U.S. Senator Ken Salazar reports the future of the Army's Pinon Canyon Maneuver Site is surrounded by unanswered questions. Salazar visited with state and local leaders Wednesday to compare notes on a possible expansion.
A standing room only crowd filled the Springs city council chambers Wednesday to discuss a parcel of land nearly three hours away.
"This must be an important issue since we have so many people who are here," said Sen.

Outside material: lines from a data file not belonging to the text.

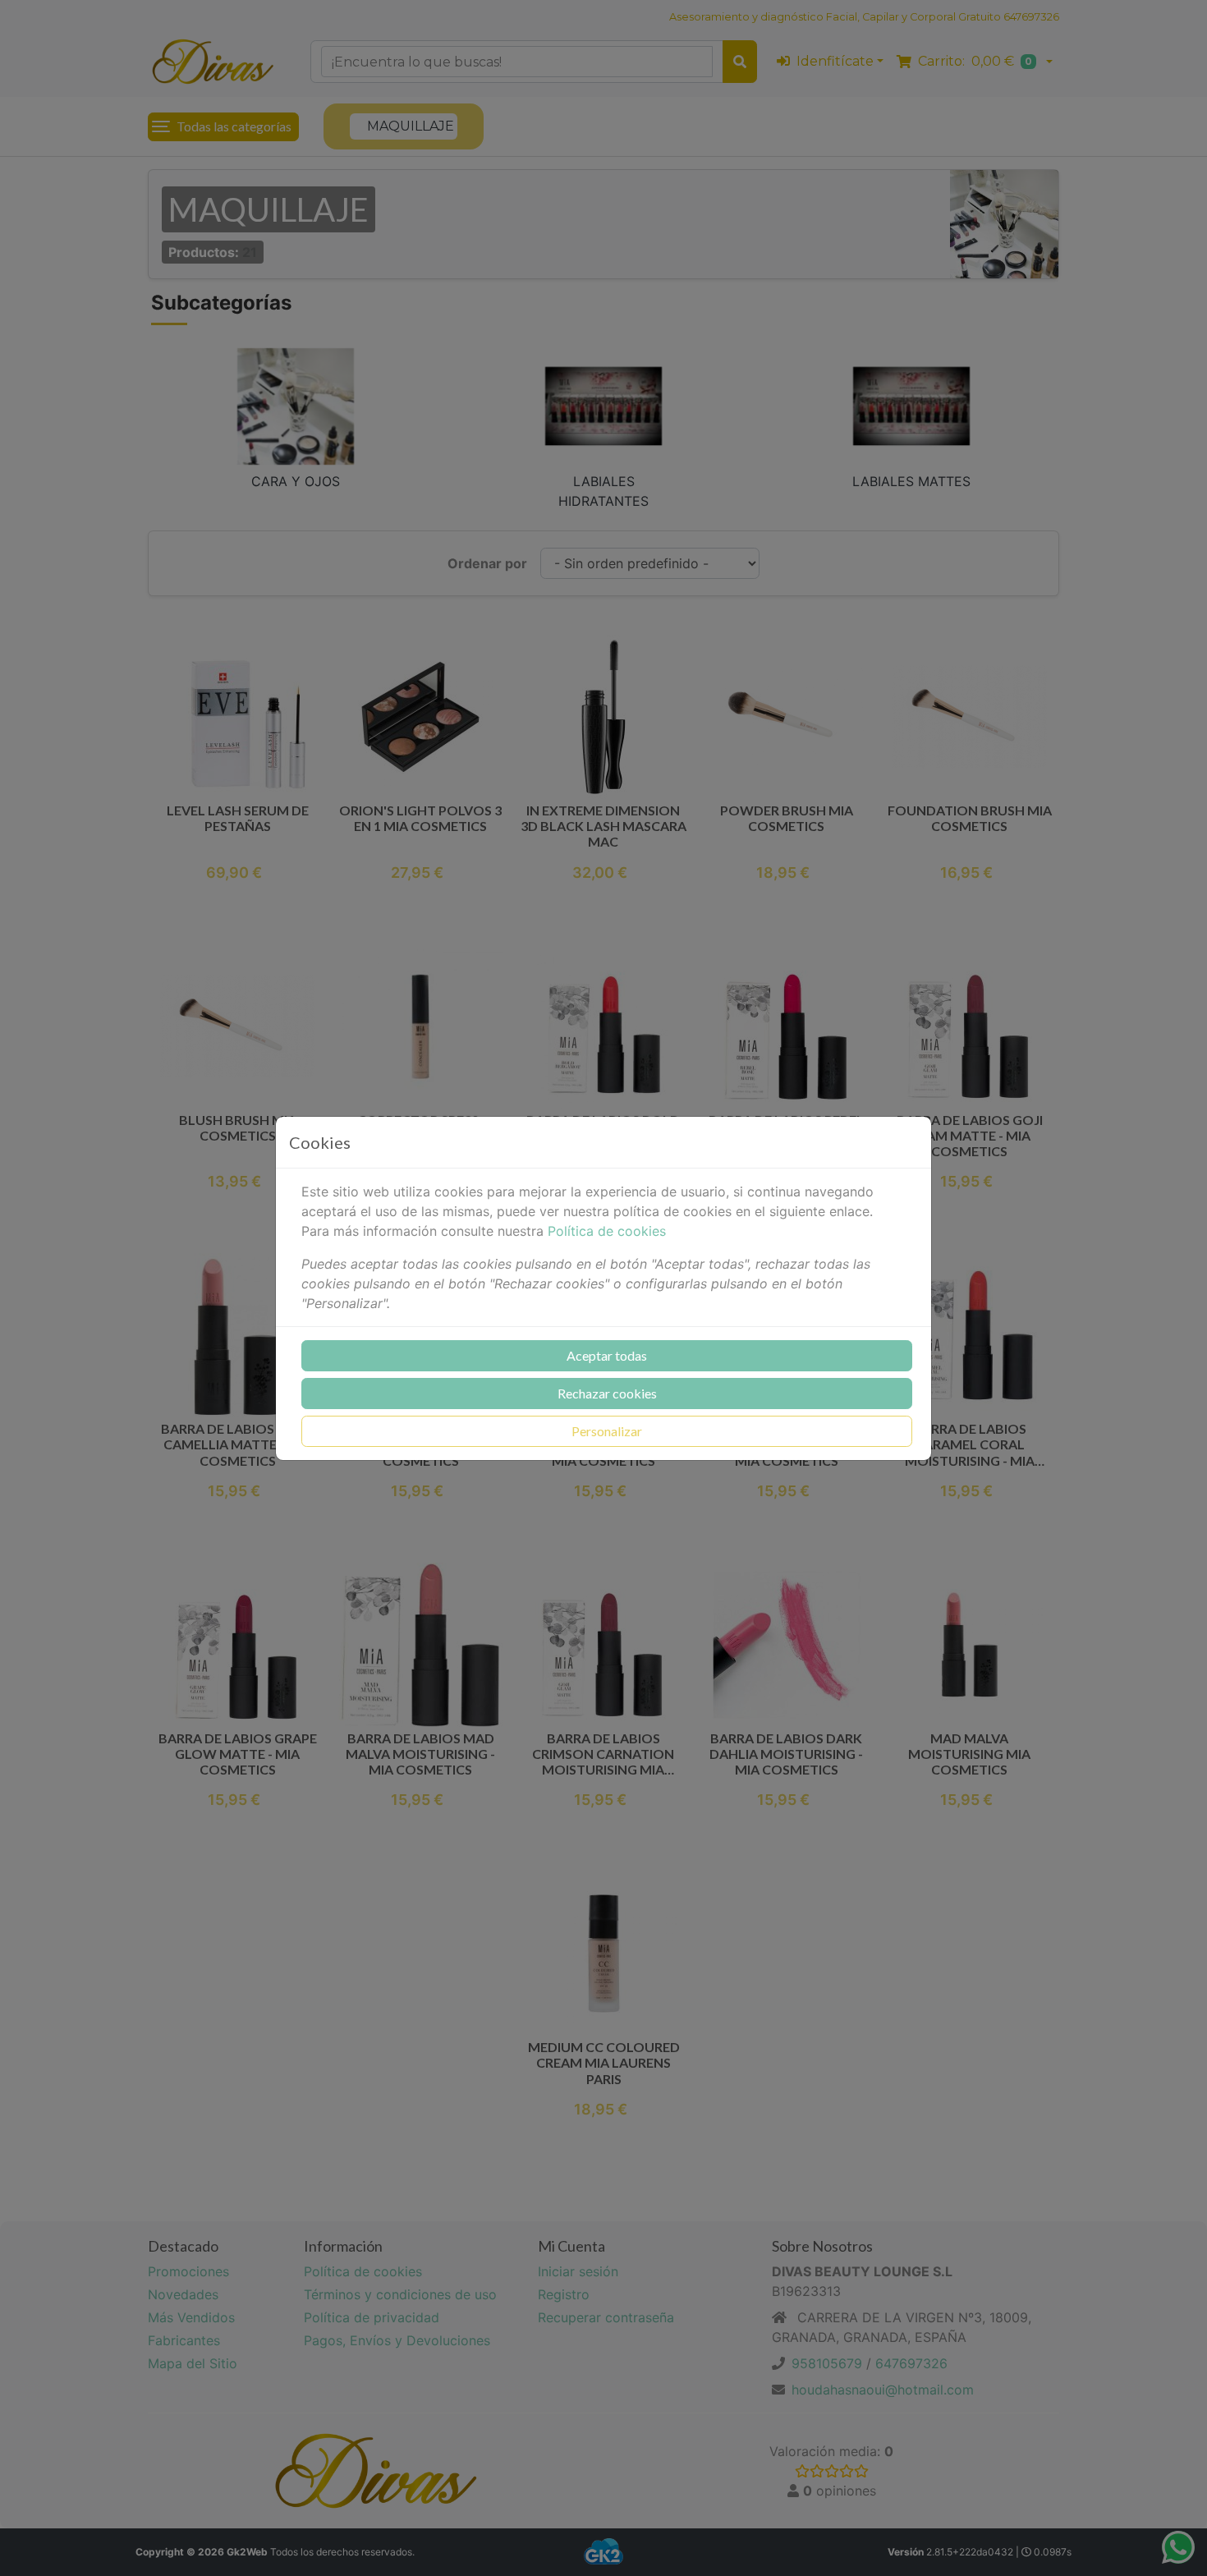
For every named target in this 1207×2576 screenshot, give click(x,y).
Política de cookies (607, 1231)
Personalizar (606, 1431)
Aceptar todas (607, 1355)
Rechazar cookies (607, 1393)
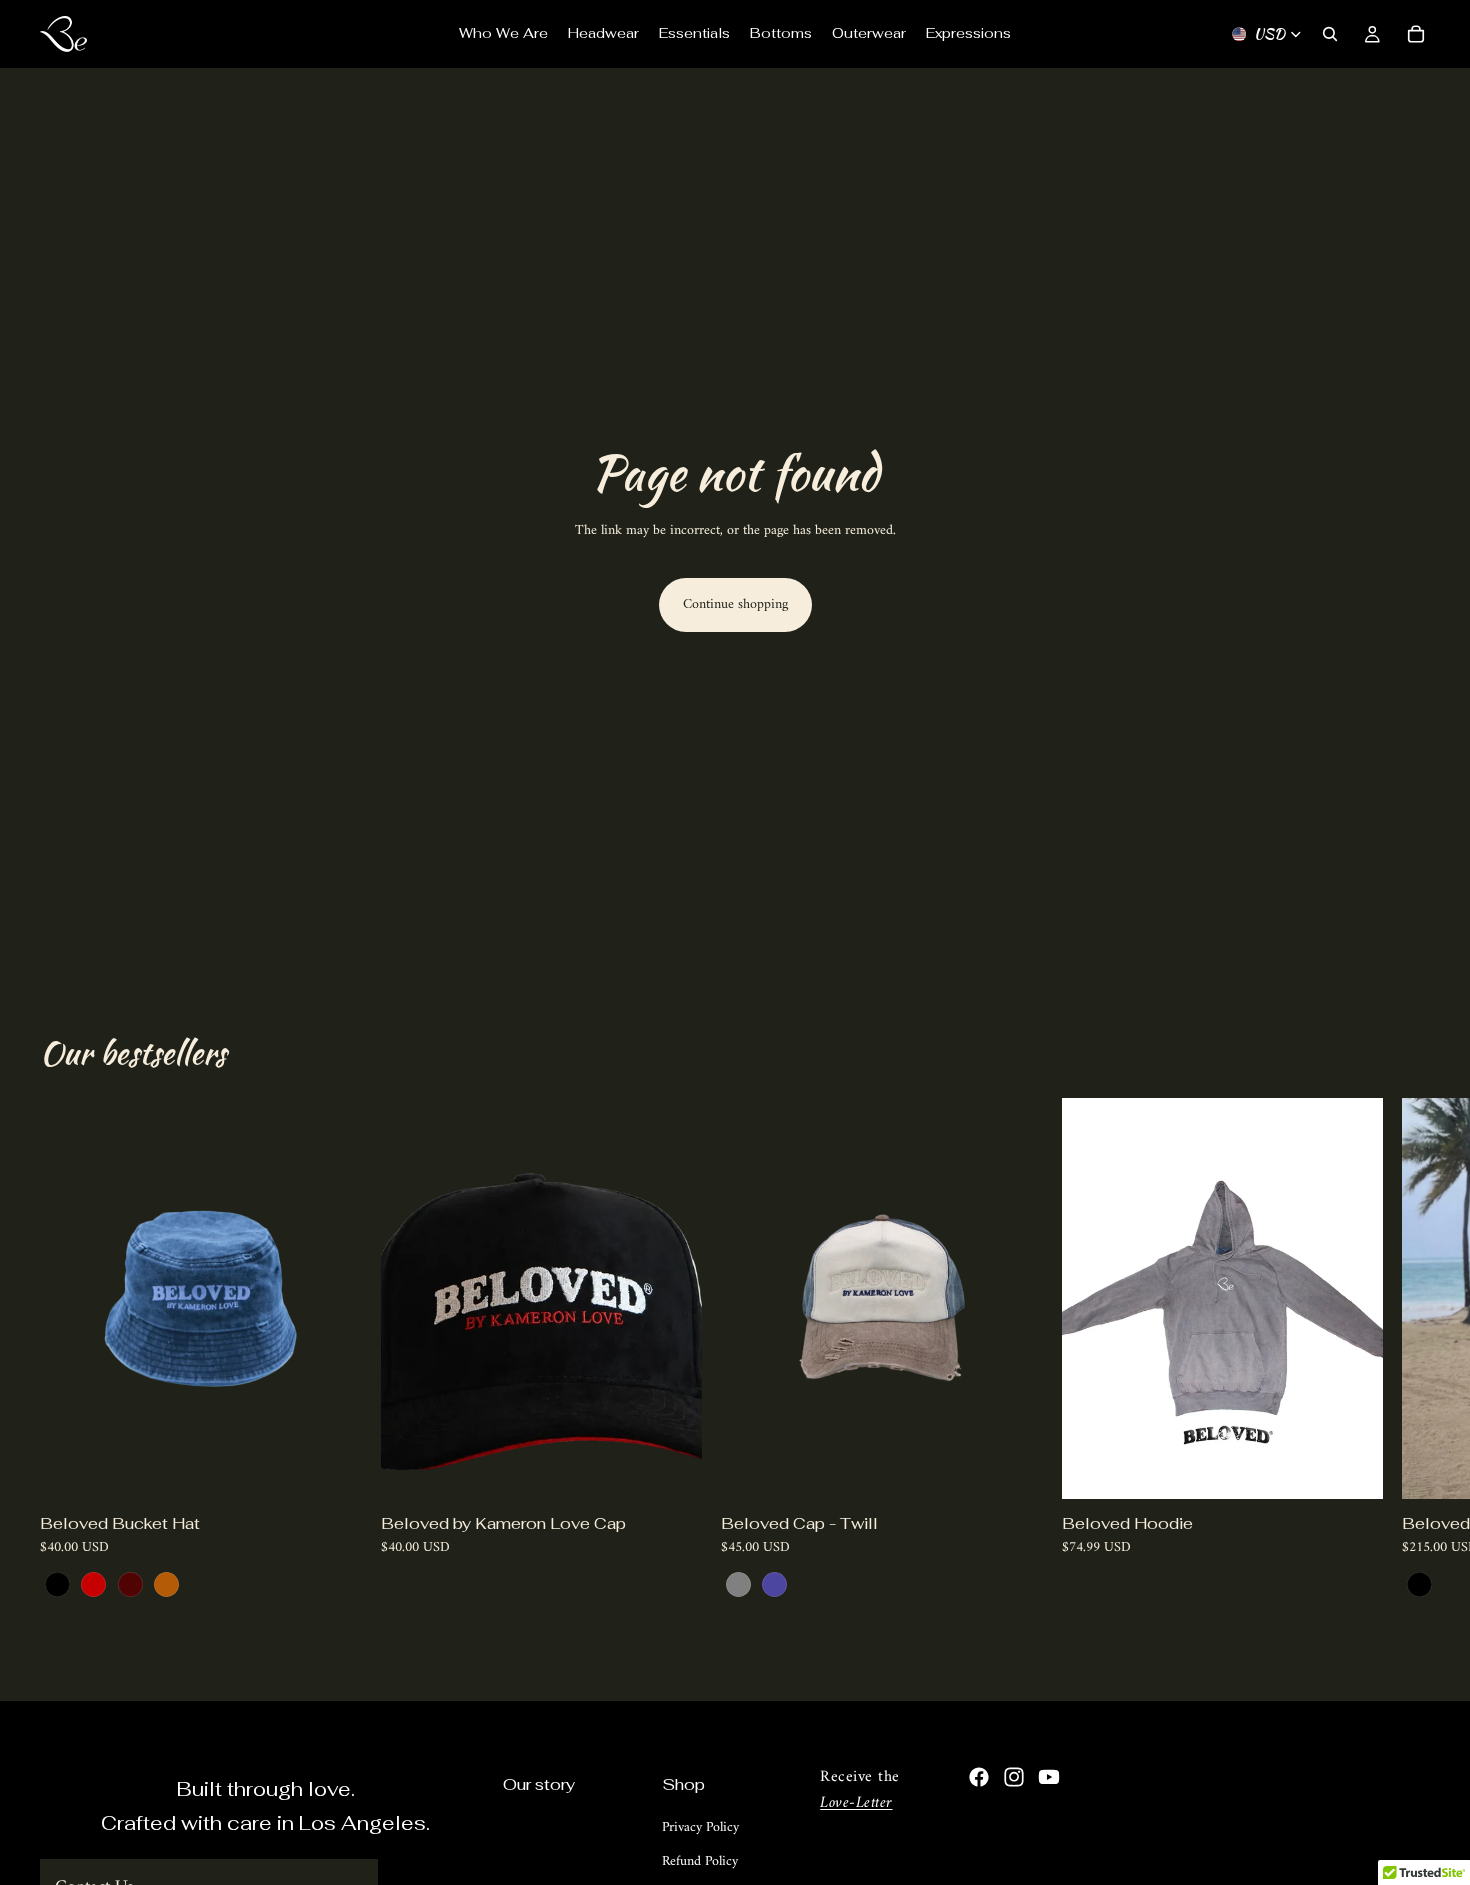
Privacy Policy (700, 1827)
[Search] (1330, 34)
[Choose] (330, 1469)
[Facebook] (979, 1777)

Ken Salazar (D) Colo.
In the group, local leaders with a take on the future of Pinon Canyon.
"Our top priority is taking care of men and women in uniform and their families," said Colorado Springs Mayor Lionel Rivera.
Rivera believes expanding the site is one way to do it.
The Army wants more than 400,000 acres to give troops more room for real-world training.
"I think we owe it to our military to have the best training possible before they deploy to the middle east," Rivera said.
Salazar has his own questions: specifically if Pinon Canyon is already large enough and if there could be a win-win answer for the Army and the ranchers who own the land it wants to buy.
"We need to explore concepts with respect to additional land that may be acquired and how that might be managed in a way to help support ranchers and the ranching community in the southeastern part of the state," he said.
Opponents outside the meeting said the Army wants too much.
"This would really open the door to the demise of a whole chunk of our state," said Bill Sulzman.
Local leaders urged Salazar to support pre-expansion environmental impact studies while giving landowners a break from Army pressure to sell.
Salazar said he'll take their input back to the drawing board for the upcoming legislative session in September.